[Saved data entries]
+ + + +
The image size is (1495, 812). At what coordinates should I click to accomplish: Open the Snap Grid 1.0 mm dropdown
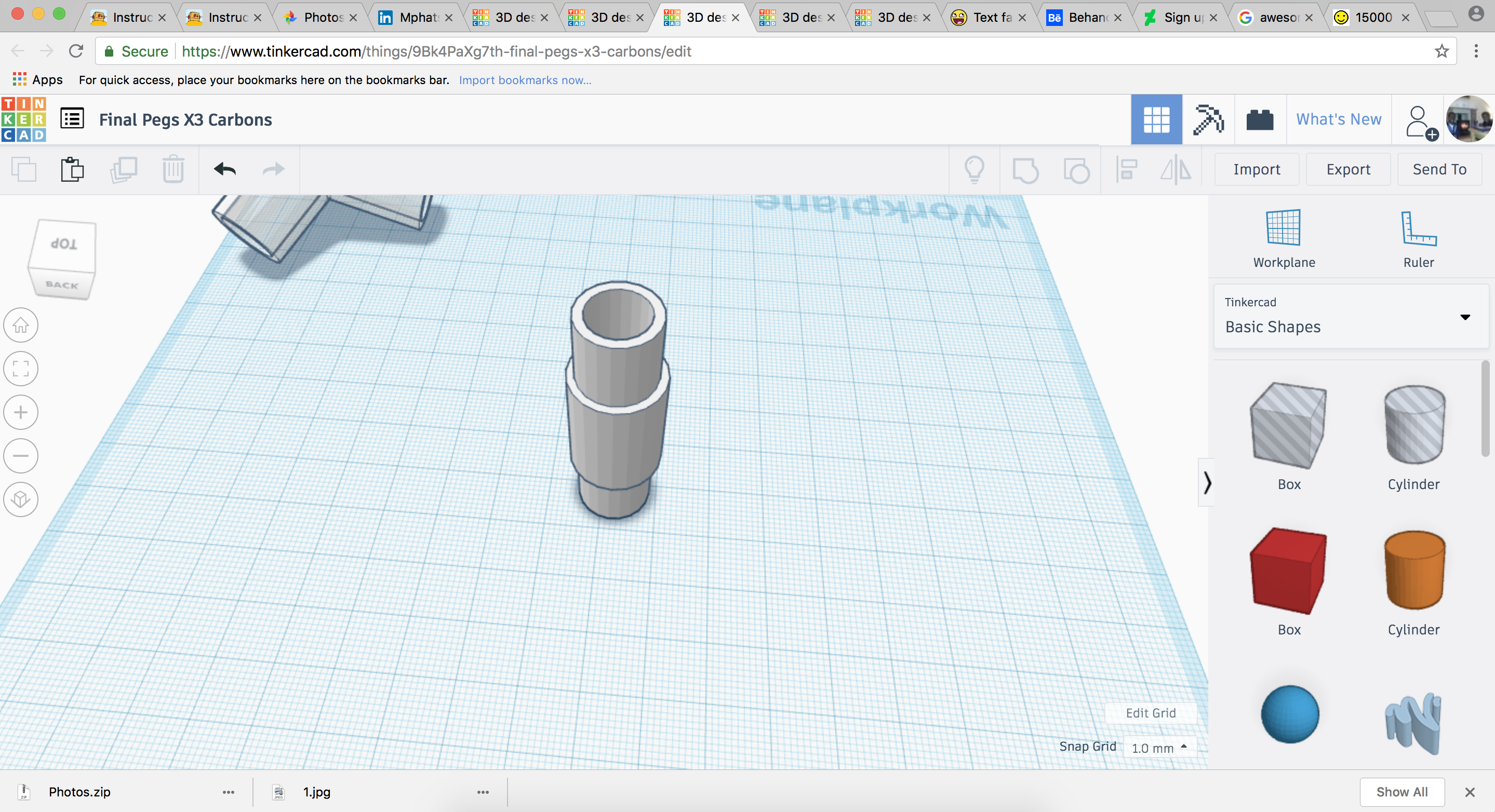(1159, 748)
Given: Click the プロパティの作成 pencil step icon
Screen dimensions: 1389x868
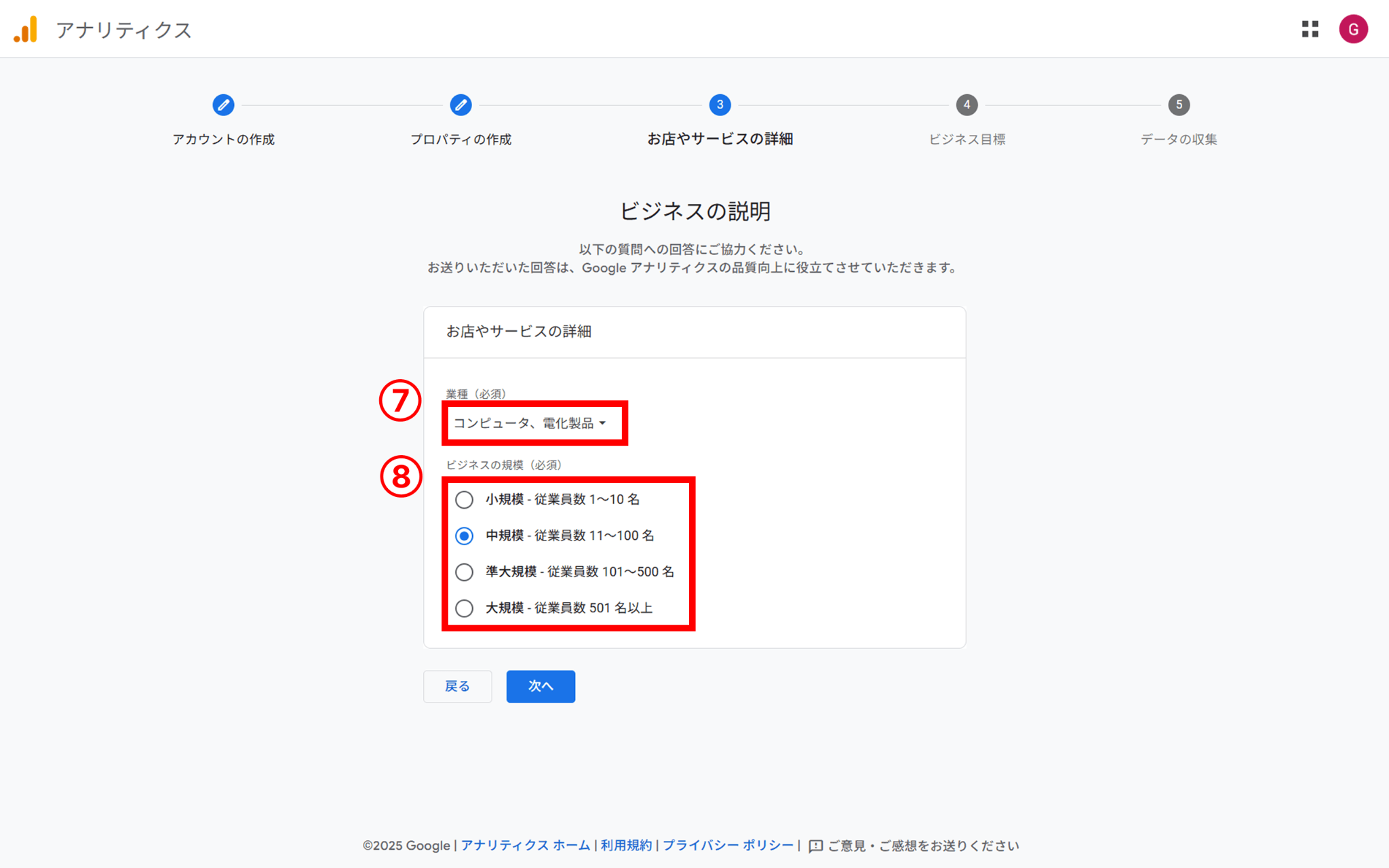Looking at the screenshot, I should click(x=461, y=105).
+ + + +
■ **Your instructions**: Copy out every entry exactly as written, but not the pictures.

■ **Task result**:
The image size is (1495, 812). At what coordinates should I click to accomplish: Open the Snap Grid 1.0 mm dropdown
(1159, 748)
Given: Click the プロパティの作成 pencil step icon
Screen dimensions: 1389x868
Looking at the screenshot, I should click(x=461, y=105).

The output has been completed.